§ **WHAT YOU SHOULD DO**:
Change "thumbnail image" to "preview image" in the records below and reproduce them with everything else unchanged. Leave the pictures out of your answer.
## Start
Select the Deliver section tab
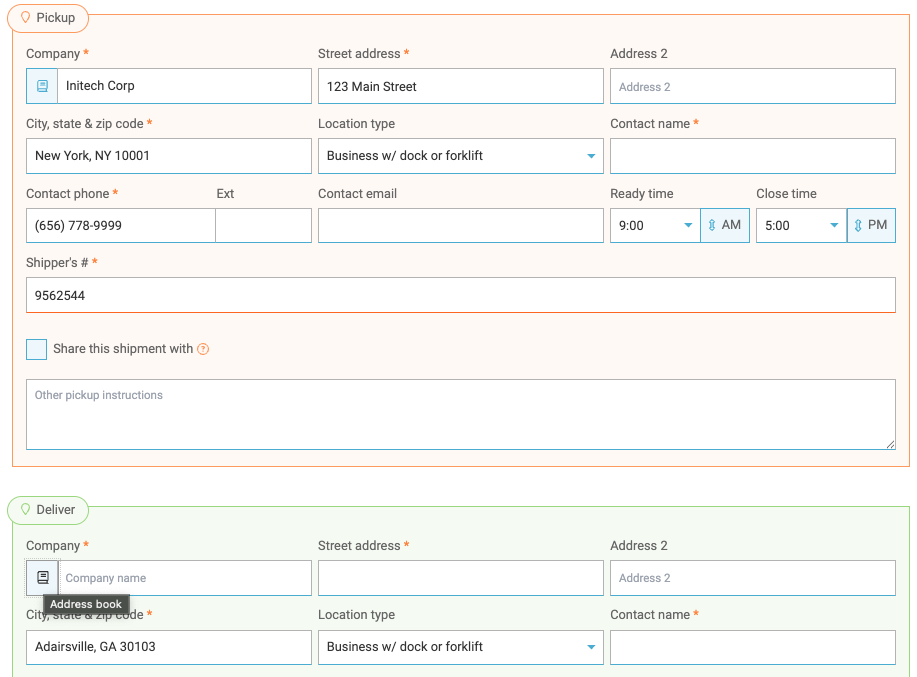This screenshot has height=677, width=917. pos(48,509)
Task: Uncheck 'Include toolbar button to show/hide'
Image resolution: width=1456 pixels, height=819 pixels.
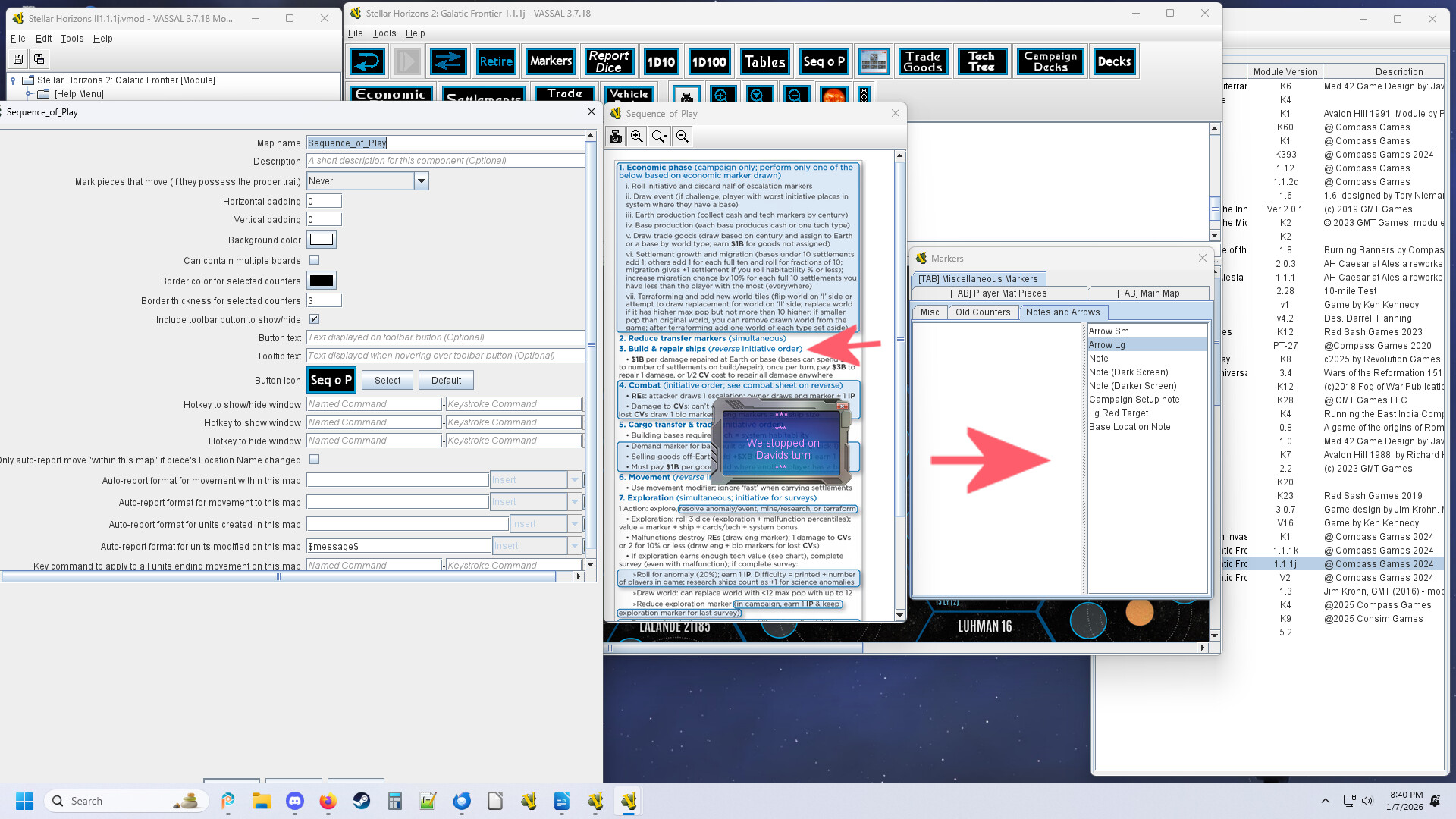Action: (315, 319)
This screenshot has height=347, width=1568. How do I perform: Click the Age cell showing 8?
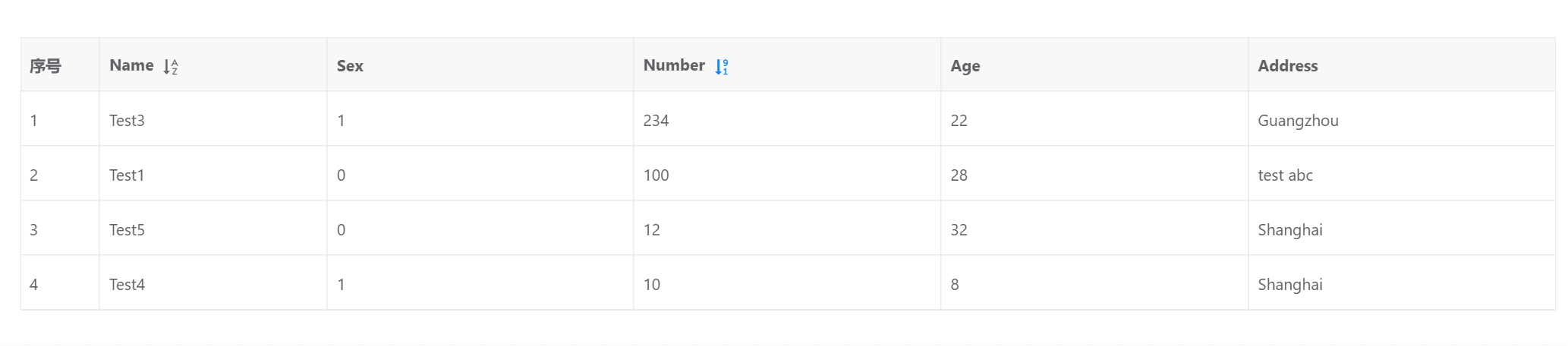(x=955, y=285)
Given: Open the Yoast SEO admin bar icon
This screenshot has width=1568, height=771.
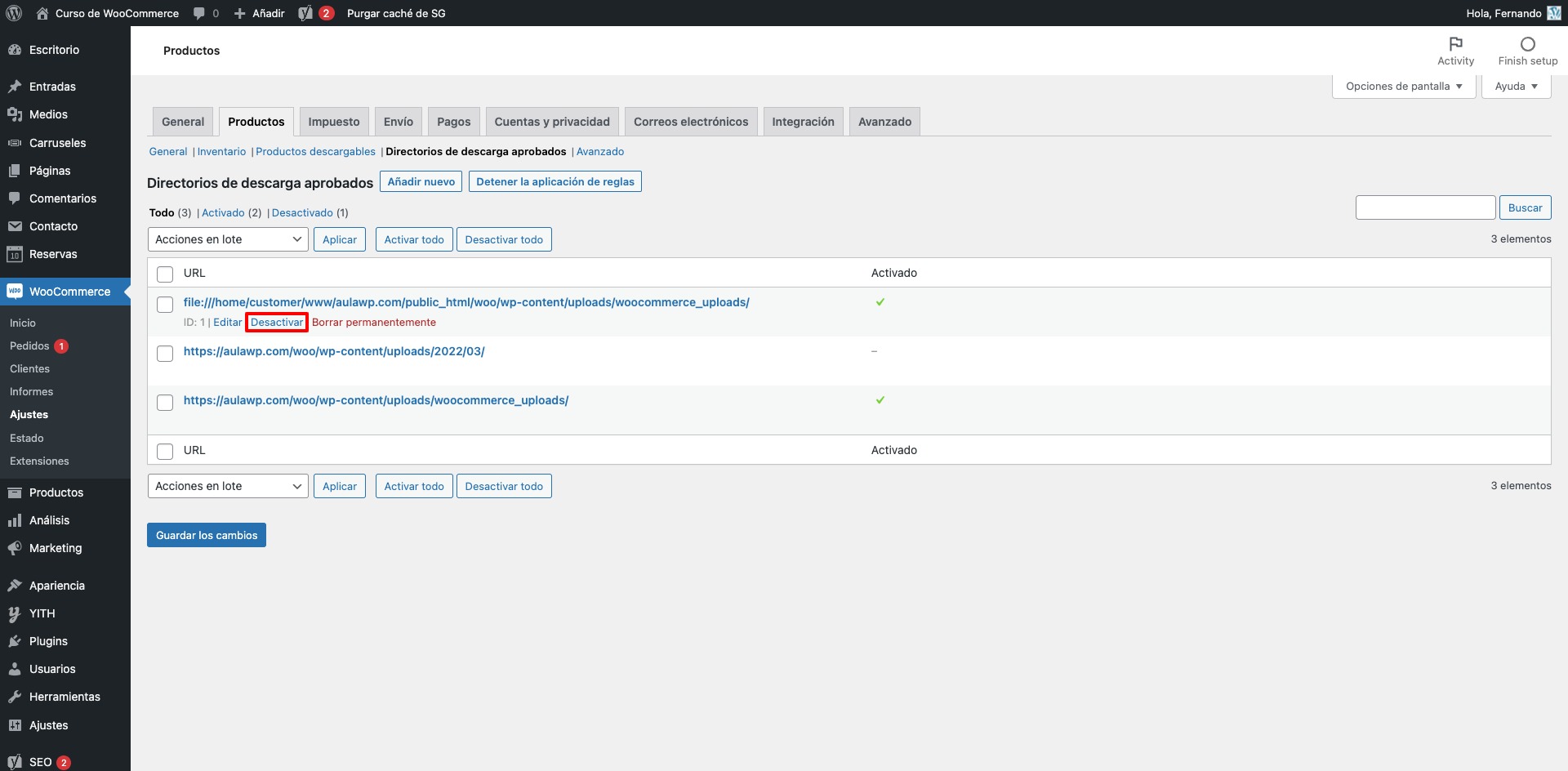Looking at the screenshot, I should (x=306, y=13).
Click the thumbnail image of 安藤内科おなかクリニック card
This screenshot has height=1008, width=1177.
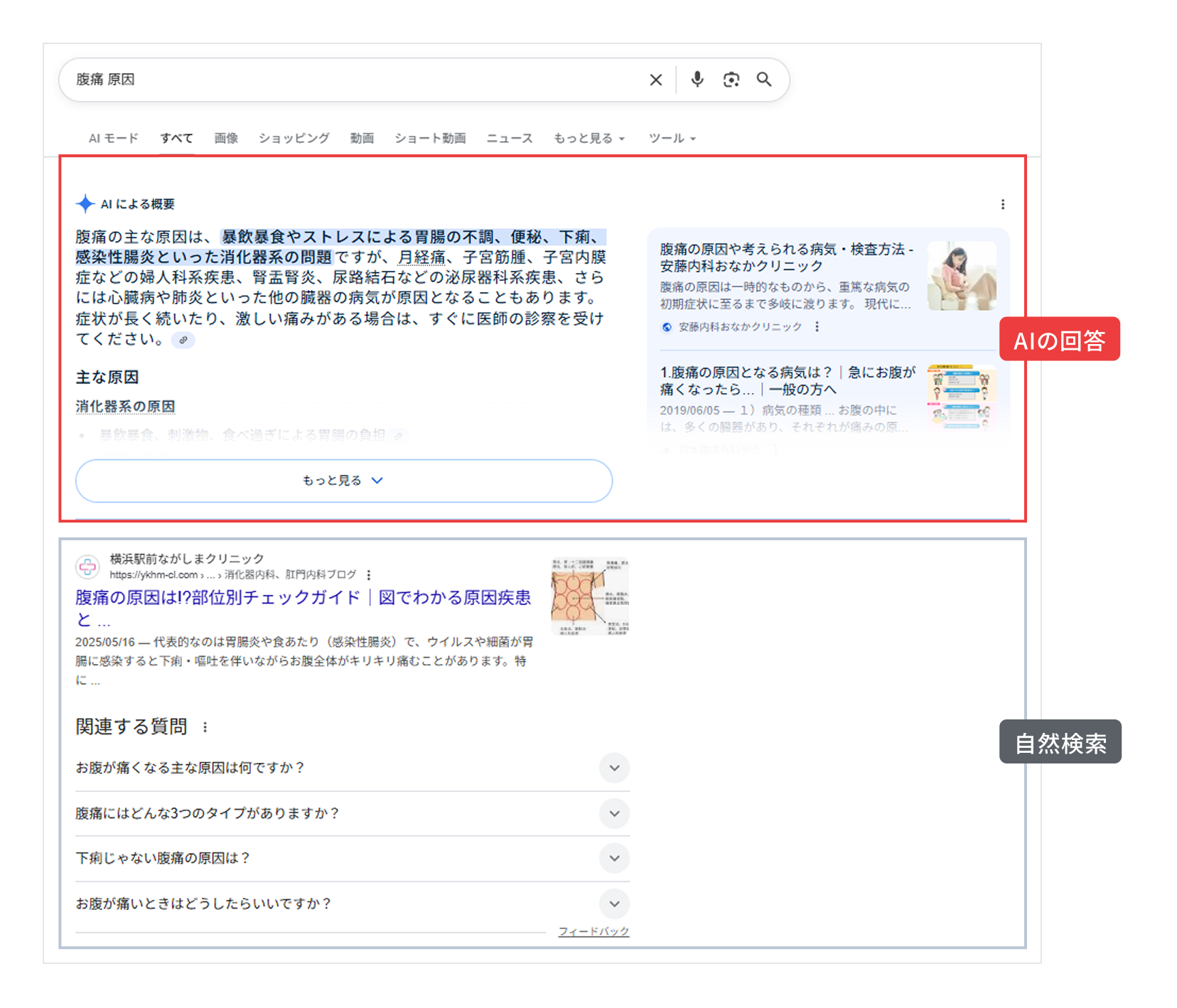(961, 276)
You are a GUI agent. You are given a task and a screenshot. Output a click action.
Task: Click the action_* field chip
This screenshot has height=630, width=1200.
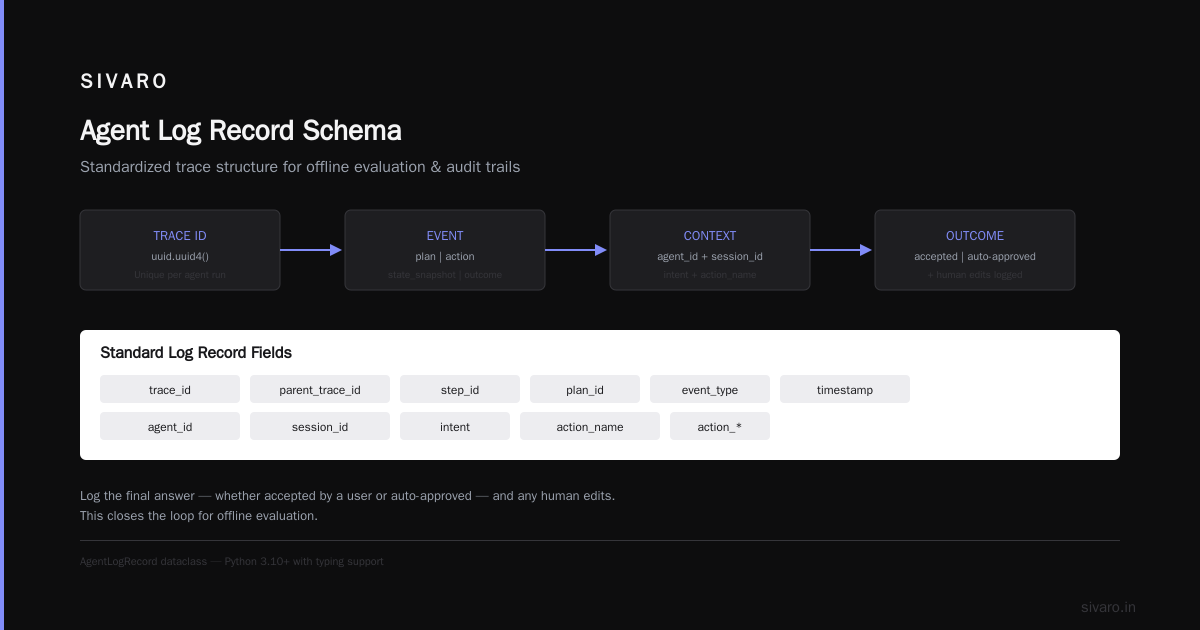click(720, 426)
## End
§ **WRITTEN ANSWER**:
Select the Deliver section tab
This screenshot has height=677, width=917. pos(48,509)
Task: Uncheck 'Include toolbar button to show/hide'
Image resolution: width=1456 pixels, height=819 pixels.
Action: (315, 319)
This screenshot has height=347, width=1568. How do I perform: Click the Age cell showing 8?
(x=955, y=285)
Given: Open the Yoast SEO admin bar icon
This screenshot has width=1568, height=771.
Looking at the screenshot, I should (x=306, y=13).
Click the preview image of 安藤内科おなかクリニック card
This screenshot has height=1008, width=1177.
(961, 276)
You are a GUI agent. You are given a task and a screenshot. Output a click action.
Task: Click the action_* field chip
This screenshot has height=630, width=1200.
click(720, 426)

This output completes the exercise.